In the (oft inevitable) presence of contamination, the surface of the soldermask will be much more conductive than the bulk of it, and those shunt paths will be insulated by the soldermask from the guard ring.

In extreme circumstances, there may be some contamination that chemically or physically alters the bulk of the soldermask and increases its conductance. The board material itself may well not be susceptible to such effects, especially if it's chosen with some foreknowledge of the operating environment (and an investigation of the compatibility of all materials used in the board manufacture with such environment).

Isolation of the Ring

The guard itself then may need to be further isolated from the rest of the circuitry as well. First, we'd isolate the power supply, since it obviously has to cross the guard ring and acts as a prime shunt path. The isolation components need to be designed for leakage low enough not to degrade the performance, i.e. they have to match or outperform the low-leakage performance of the PC board with the guard ring.

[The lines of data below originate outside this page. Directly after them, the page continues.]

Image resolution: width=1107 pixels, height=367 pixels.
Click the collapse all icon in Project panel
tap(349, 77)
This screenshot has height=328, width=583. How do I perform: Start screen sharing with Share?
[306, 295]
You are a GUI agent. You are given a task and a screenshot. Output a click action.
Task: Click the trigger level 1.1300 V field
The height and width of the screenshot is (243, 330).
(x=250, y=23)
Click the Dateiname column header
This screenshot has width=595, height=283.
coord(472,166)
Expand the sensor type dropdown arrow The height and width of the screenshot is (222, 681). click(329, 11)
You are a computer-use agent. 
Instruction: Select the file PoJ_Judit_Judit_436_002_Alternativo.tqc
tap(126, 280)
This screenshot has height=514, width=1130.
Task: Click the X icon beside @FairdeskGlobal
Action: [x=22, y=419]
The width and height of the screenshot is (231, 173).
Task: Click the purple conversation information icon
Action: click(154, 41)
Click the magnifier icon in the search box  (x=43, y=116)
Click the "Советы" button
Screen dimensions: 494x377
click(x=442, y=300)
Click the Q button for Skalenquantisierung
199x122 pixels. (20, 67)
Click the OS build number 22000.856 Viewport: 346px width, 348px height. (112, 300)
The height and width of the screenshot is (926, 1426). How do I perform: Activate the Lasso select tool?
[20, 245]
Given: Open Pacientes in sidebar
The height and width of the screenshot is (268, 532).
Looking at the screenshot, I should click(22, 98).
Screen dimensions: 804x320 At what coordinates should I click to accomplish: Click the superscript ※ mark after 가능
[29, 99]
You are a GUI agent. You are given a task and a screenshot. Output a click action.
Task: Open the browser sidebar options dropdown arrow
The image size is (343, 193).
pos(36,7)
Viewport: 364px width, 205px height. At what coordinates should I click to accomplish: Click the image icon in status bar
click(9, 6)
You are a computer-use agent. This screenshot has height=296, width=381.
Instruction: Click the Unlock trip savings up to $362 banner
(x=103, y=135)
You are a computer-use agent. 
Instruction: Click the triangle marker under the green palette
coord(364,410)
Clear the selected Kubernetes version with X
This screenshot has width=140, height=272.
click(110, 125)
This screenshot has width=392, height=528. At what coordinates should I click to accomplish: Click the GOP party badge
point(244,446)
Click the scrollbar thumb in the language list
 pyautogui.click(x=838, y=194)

Further leakage isolation of the island is provided by the holes, since the bulk "average leakage" from the guard to the rest of the board can also affect performance. This depends on the circuit and application somewhat. After all, there is the leakage from the guard ring to the rest of the circuit - the equipotentiality along the ring doesn't change that. How much effect does that leakage have on the circuit function really depends on the application.

Shielding

A conductive shielding can will keep away the electrostatic fields and RF. It can be potentially mounted on the exposed part of the guard ring, although that's not always desirable.

A hermetic can prevents ingress of contaminants as well. Unfortunately, it also turns the traces underneath into inadvertent differential atmospheric gage pressure sensors, never mind adding mechanical strain to the board under such differential pressure loading. To minimize stress concentrations, the can should be circular or oval. The pressure sensitivity is mitigated by designing some bellows into the can. Either the can itself can be the bellows, in a no-expense-spared scenario, or a compliant membrane can be added as a "fake bottom" of the can: the top of the can then has a small vent hole, and a deformable but hermetic structure underneath seals the can - say, a circular diaphragm with a compliant "suspension" section.

As a side note: it's a good thing that the holes usually serve multiple beneficial purposes when high-impedance islands are desired: they decouple things thermally, electrically, and mechanically!